When your app receives an array from an API request, you can use the Dropsource math Action as a counter to carry out processing on the values received. This tutorial walks you through the process of doing something with the first n items in an array.
With an API request added to your app and returning an array response (represented as a Data Source in the API tab):
- Add a Page Variable to keep track of the array position as you loop through it, naming it something like counter and choosing Java/Swift integer type.
- Add an Action to the 200 Event (or whichever status code is returning the array) of the request in the API tab. Choose the Set Value Action, and initialize the counter variable to zero.
- Next add the Iterate Through Array Action, selecting the array from the Event Data.
The example in this tutorial use the Google Places text search endpoint you can access from the API demo library.
- In the nested Item Event, add an If Else Action to create a conditional test that checks the current count value. For example, if you want to carry out processing on the first three items returned, check if the counter is less than 3 (the count will start at zero so on the third iteration the value will be 2).
- In the nested True Event, add Actions for whatever processing you want to carry out on the first n items. The example plots markers/pins on a map.
- After the If Else, add a Calculate Math Expression Action to increment the counter variable. Add a variable, selecting the Page Variable you added to the page, and reference it in the Expression by name, adding one to it: count+1.
- Save the new counter value to the Page Variable using a Set Value Action, accessing the new count from the Action Data returned by the math Action. (Select the int output on iOS).
If you want to carry out processing on the last n items in an array, you can make additional use of the math Action, for example to subtract the count from the array length property, and test if the result is less than your chosen n value as above.
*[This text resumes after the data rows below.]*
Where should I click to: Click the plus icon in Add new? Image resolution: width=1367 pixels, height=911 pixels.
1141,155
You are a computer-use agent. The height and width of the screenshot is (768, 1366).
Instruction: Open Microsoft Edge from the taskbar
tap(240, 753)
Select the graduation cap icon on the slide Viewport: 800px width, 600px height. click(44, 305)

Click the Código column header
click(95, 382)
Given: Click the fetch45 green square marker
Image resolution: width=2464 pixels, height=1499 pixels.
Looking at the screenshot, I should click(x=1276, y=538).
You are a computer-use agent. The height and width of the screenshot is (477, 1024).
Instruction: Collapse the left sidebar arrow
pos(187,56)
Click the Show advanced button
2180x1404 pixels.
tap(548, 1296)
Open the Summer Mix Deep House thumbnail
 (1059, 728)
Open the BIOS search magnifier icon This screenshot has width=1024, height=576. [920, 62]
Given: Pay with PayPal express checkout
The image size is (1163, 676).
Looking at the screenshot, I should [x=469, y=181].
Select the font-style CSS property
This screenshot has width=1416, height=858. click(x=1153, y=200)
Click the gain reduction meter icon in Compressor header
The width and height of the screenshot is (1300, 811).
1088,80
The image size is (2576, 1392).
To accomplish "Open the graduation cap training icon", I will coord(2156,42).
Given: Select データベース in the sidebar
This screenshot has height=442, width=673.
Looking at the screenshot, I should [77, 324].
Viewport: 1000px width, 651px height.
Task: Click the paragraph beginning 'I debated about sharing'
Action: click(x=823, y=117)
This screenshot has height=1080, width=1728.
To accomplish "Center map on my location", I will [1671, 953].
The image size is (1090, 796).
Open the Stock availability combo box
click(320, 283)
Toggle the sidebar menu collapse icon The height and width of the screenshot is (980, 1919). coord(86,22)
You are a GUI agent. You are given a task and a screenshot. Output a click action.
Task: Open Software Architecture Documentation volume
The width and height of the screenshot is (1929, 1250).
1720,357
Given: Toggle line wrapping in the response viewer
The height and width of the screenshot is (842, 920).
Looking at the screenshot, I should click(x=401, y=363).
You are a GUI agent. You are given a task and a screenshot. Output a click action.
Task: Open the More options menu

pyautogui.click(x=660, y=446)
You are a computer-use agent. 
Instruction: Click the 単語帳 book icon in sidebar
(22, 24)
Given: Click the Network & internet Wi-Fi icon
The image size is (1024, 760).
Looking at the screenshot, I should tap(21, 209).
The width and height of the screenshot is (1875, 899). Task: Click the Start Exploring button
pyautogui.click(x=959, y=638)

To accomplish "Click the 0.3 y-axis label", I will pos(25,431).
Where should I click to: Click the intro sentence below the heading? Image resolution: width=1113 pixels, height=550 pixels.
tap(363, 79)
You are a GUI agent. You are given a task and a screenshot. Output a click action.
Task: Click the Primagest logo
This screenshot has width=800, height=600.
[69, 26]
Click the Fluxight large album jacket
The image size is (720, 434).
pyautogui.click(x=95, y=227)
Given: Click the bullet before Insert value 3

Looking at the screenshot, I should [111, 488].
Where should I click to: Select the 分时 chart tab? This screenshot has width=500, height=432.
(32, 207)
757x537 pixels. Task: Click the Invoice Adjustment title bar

As this tutorial demonstrates, you can combine the iteration and math Actions to tailor your app display and behavior to your desired user experience, building dynamic data into the process. For a bonus level of processing, try to replicate the “12 open right now” text display you can see at the top of the page in the screengrab above – it uses a conditional test inside the iterate Action to check a boolean value and increment another counter variable if the value is true (the Places API indicates whether each place is currently open). Your apps can also filter the values in an array and find particular values in it.